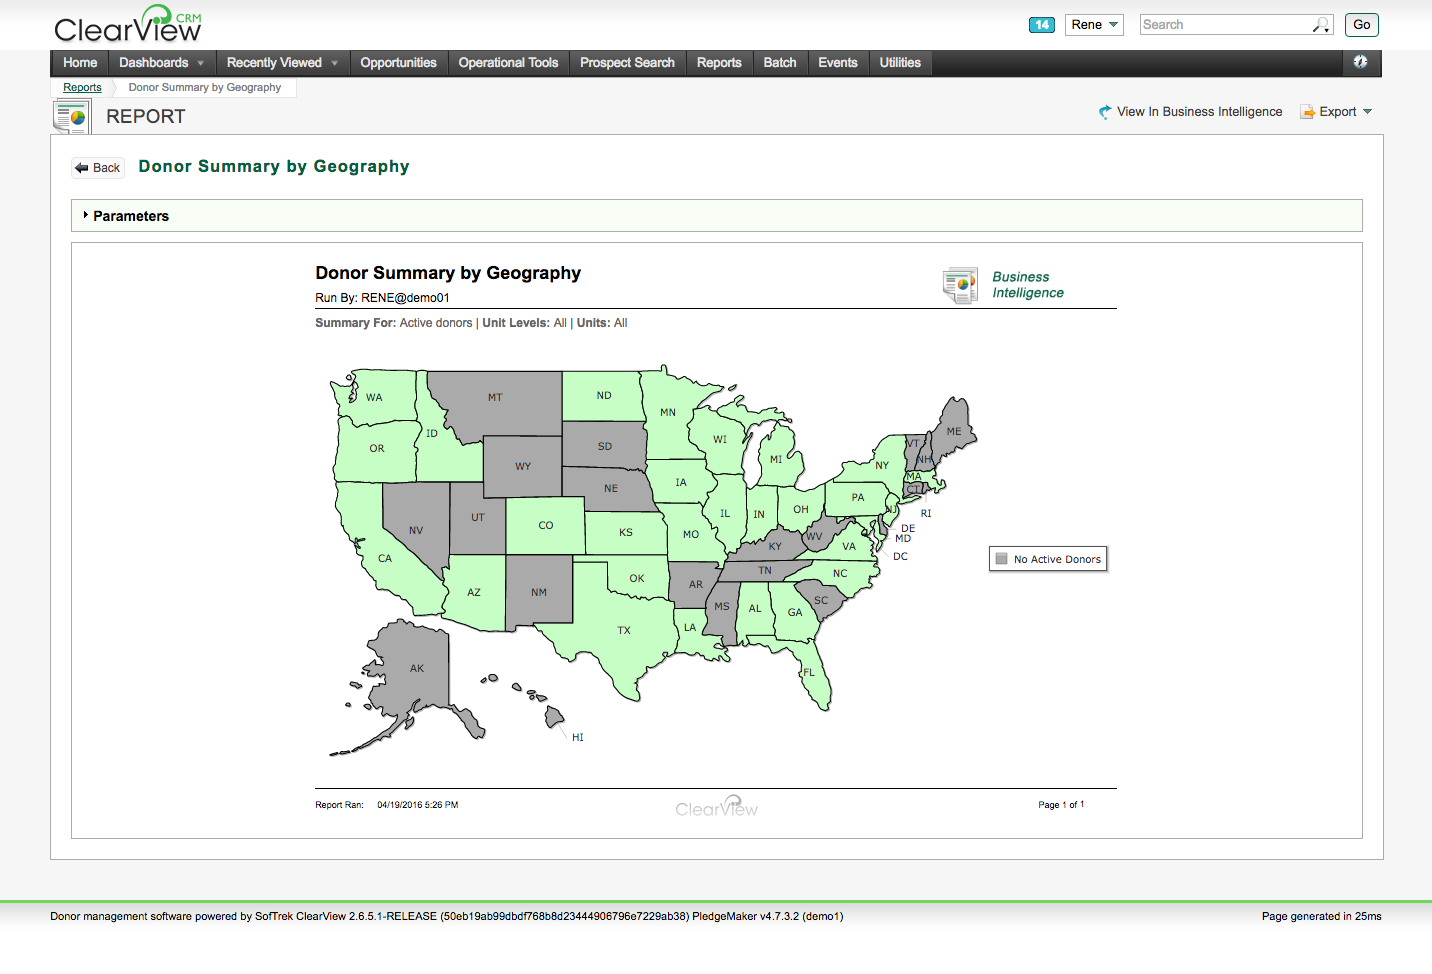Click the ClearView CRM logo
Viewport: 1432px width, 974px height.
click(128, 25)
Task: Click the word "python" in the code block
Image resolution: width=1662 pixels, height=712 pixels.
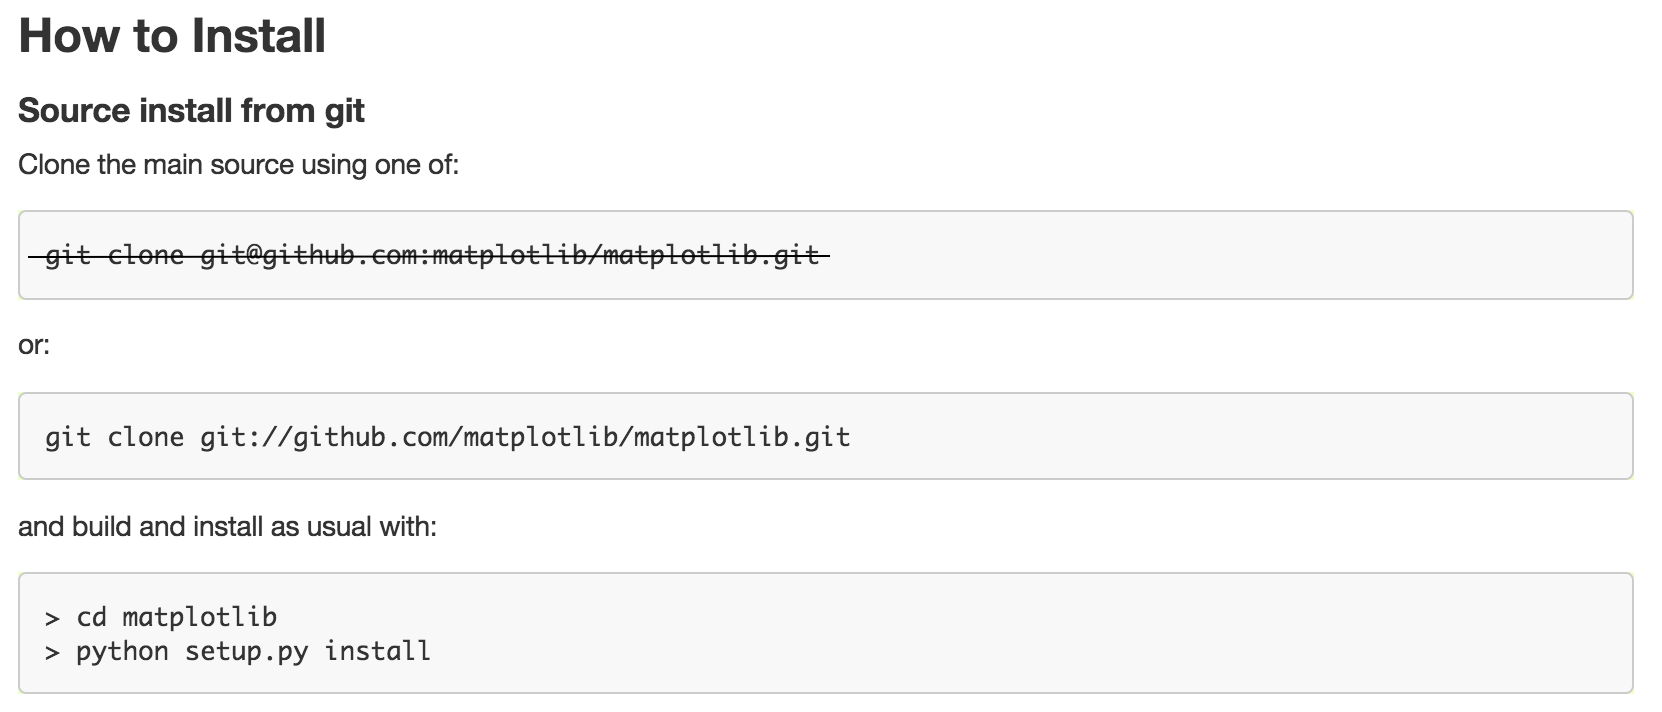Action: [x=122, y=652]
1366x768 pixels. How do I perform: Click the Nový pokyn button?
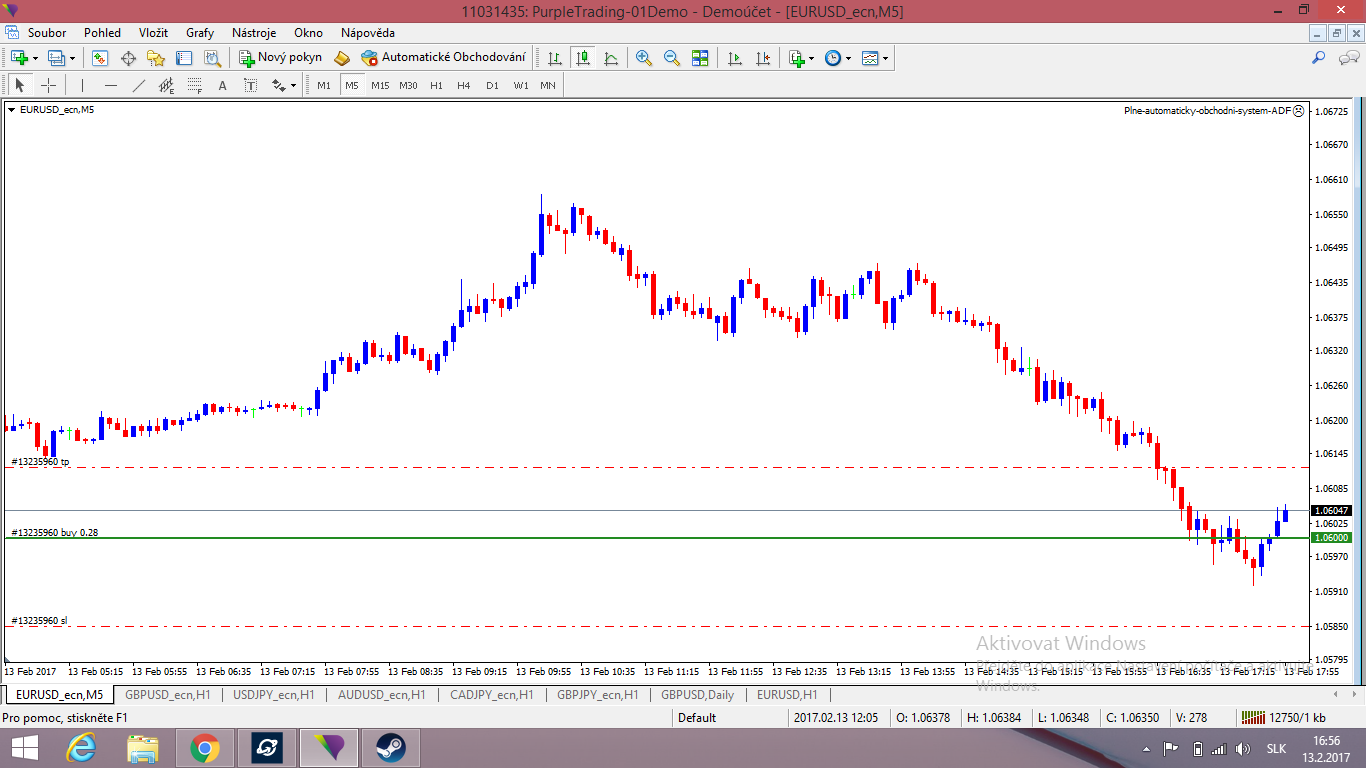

*Your assignment*. Please retype the lines from the one containing "Image resolution: width=1662" through the last line of the records above, exactly as written, and leave out any pictures.

*Solution to this exercise*.
Image resolution: width=1662 pixels, height=712 pixels.
Action: [x=122, y=652]
1366x768 pixels. How do I perform: Click the Nový pokyn button?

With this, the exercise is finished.